A Nurse Shares Her Journey with Metastatic Breast Cancer

Nurses are often thought of as the people who help patients get better when they’re sick; they are less often thought of as the ones who become sick. However, there are, of course, times when the nurse must become the patient. In a recent article, published in Annals of Family Medicine, one nurse shared her experience with being diagnosed with metastatic breast cancer.

Mary E. Burman, Fay W. Whitney School of Nursing, University of Wyoming, Laramie, Wyoming, who has been a nurse for 40 years, said she was initially diagnosed with breast cancer in 2010, and received a metastatic breast cancer diagnosis in 2018. In sharing her experience, Burman highlighted three specific areas of importance: (1) the way clinicians give their patients bad news is important, (2) telling loved ones and colleagues the news of a cancer diagnosis is a significant challenge, and (3) patient portals are useful but can also be problematic.

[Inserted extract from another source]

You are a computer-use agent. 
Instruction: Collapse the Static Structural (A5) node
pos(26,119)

After feeling a small lump in her left breast, she saw her primary care clinician (PCC), underwent a biopsy, and was initially diagnosed with stage II ductal carcinoma—a diagnosis that was changed to a stage III lobular carcinoma only after she underwent her lumpectomy. She underwent chemotherapy and radiation and was treated with tamoxifen.

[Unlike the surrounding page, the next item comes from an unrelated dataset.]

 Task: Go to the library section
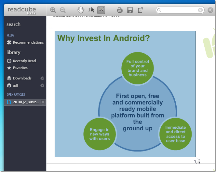13,52
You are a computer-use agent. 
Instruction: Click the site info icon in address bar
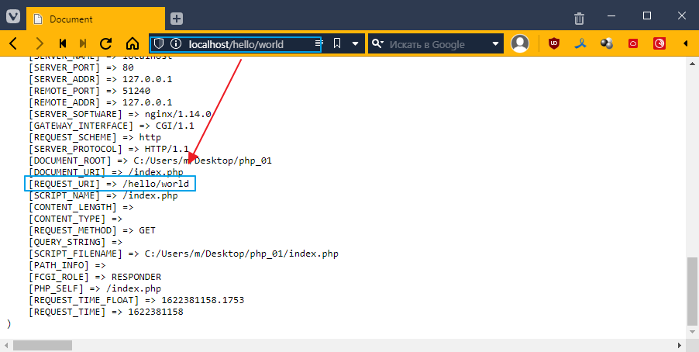tap(175, 44)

After completing her treatment, all seemed fairly well. It wasn’t until June 2018 when Burman paid her PCC another visit “with achy chest wall pain that didn’t fit any diagnostic framework that I could imagine.” Unable to trace what may have been causing the pain, Burman immediately feared it may be a return of her cancer—a common worry among cancer patients with unexplainable symptoms.

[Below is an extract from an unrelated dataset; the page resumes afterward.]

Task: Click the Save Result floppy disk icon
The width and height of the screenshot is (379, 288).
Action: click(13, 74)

Burman was ultimately diagnosed with metastatic breast cancer.

According to Burman, the greatest challenge of her new diagnosis was how to tell the news to her friends, family members, and colleagues. Living in a small community—one that she was very active and involved in—made this all the more difficult.

“With metastatic disease, I was also concerned that people would assume the worst and word would get out that I was terminally ill and not expected to live long,” she explained. Ultimately, sharing the news with others was “an emotionally draining process.”

However, the way that Burman’s PCC delivered the news was helpful because it clearly outlined the next steps looking forward.

“It made such a difference to me to be told of the new diagnosis in a comforting environment by my PCC who had a clear plan for next steps,” she explained.

It’s also important for PCCs to help patients make a decision on ow to use their patient portal. For instance, receiving the news of a diagnosis via the portal can be a less than positive experience.

“For me, the portal is very helpful as a way to keep track of appointments, laboratory results, and prescriptions and to communicate with my oncologist. However, finding out my diagnosis via the portal was repugnant to me, although may not be to others,” Burman explained.

Burman concluded her story by saying, “As a nurse of many years and a member of a family with other significant health issues, I thought I understood a lot about the experience of chronic disease. My experience with metastatic breast cancer, however, has given me a much deeper, even visceral, appreciation of living with a disease that is chronic and advanced. I hope that by sharing my experiences I can help other primary care clinicians deepen their understanding of life with metastatic cancer so they can sensitively give patients diagnostic and treatment information and support their patients as they receive that information and share it with others.”